[Pixel coordinate grounding data]
◇ ◇ ◇ ◇ ◇

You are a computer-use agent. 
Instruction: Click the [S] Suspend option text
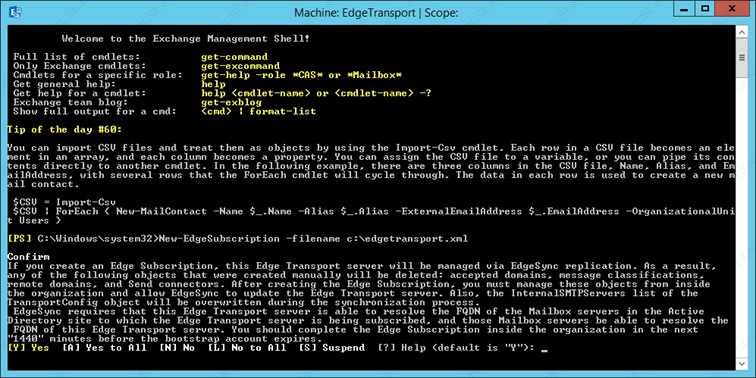(x=332, y=348)
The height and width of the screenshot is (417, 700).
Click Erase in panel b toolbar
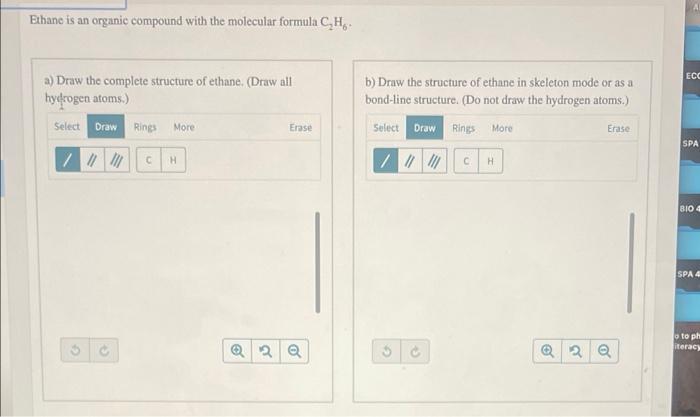pyautogui.click(x=618, y=129)
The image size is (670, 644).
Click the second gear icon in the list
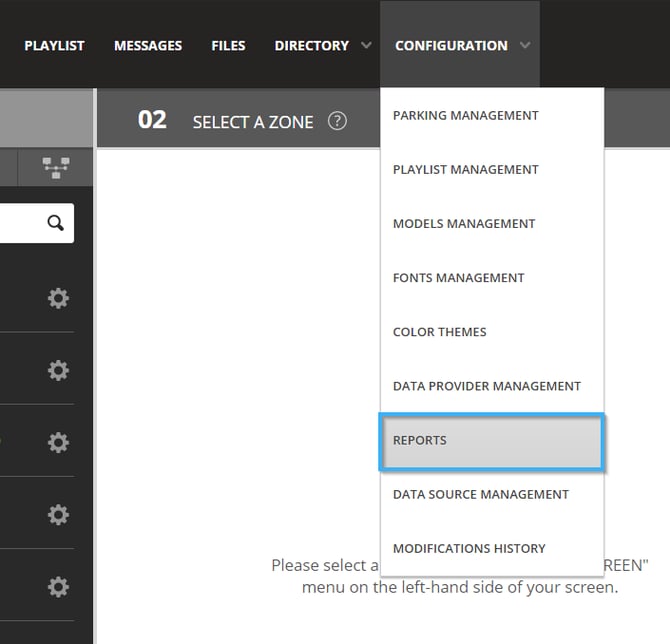point(59,370)
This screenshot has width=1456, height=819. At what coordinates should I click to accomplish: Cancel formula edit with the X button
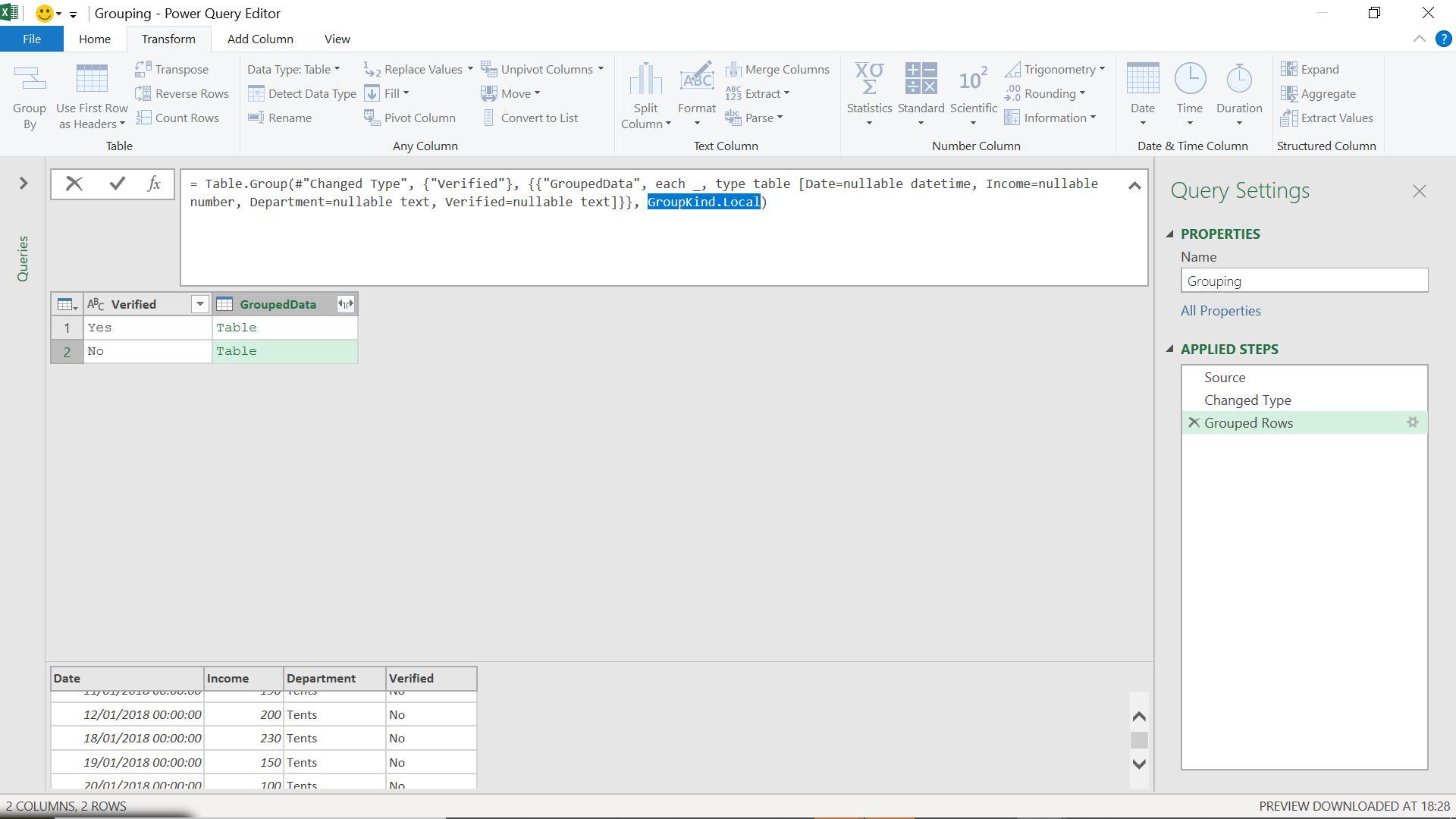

◇ ◇ ◇ ◇ ◇

From the first line to the last, output the records exactly without pictures.

- **REPLY TO THE TASK**:
You are a computer-use agent. 
Instruction: Click the [S] Suspend option text
(x=332, y=348)
The height and width of the screenshot is (417, 700).
Click Erase in panel b toolbar
pyautogui.click(x=618, y=129)
The image size is (670, 644).
Click the second gear icon in the list
point(59,370)
This screenshot has width=1456, height=819. At what coordinates should I click to accomplish: Cancel formula edit with the X button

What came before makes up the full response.